Work request: Set down all of the records below exactly, please, omitting the images.

═══

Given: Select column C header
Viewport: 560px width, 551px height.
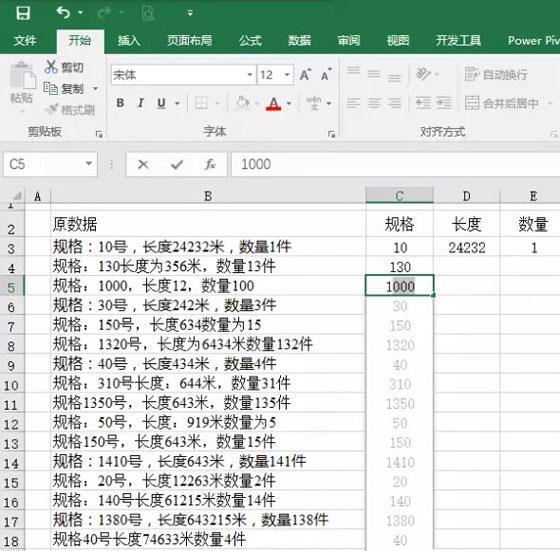Looking at the screenshot, I should pyautogui.click(x=400, y=196).
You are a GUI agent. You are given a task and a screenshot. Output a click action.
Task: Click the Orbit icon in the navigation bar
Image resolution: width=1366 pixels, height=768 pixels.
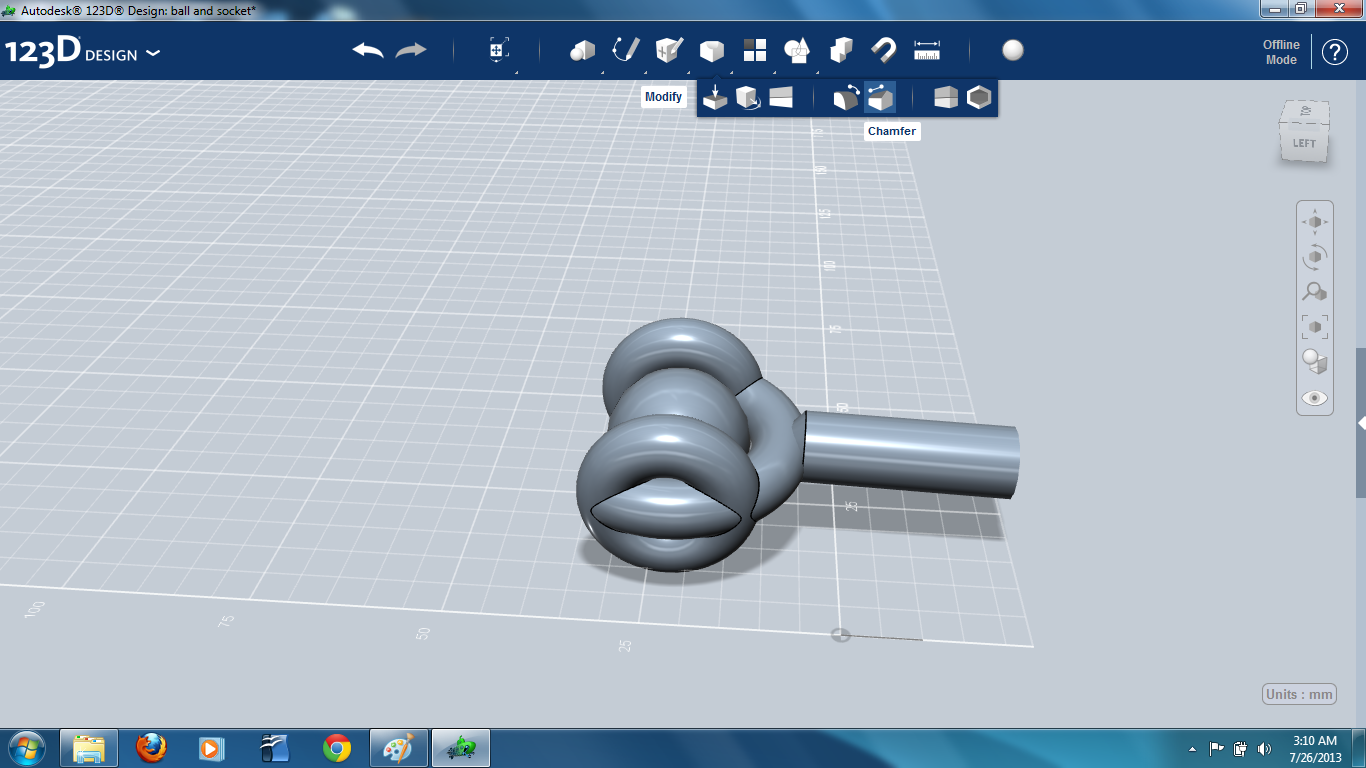click(x=1314, y=257)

═══

Result for this exercise:
Given: Select column C header
Viewport: 560px width, 551px height.
Looking at the screenshot, I should pyautogui.click(x=400, y=196).
You are a GUI agent. You are given a task and a screenshot. Output a click action.
Task: Click the Orbit icon in the navigation bar
Image resolution: width=1366 pixels, height=768 pixels.
click(x=1314, y=257)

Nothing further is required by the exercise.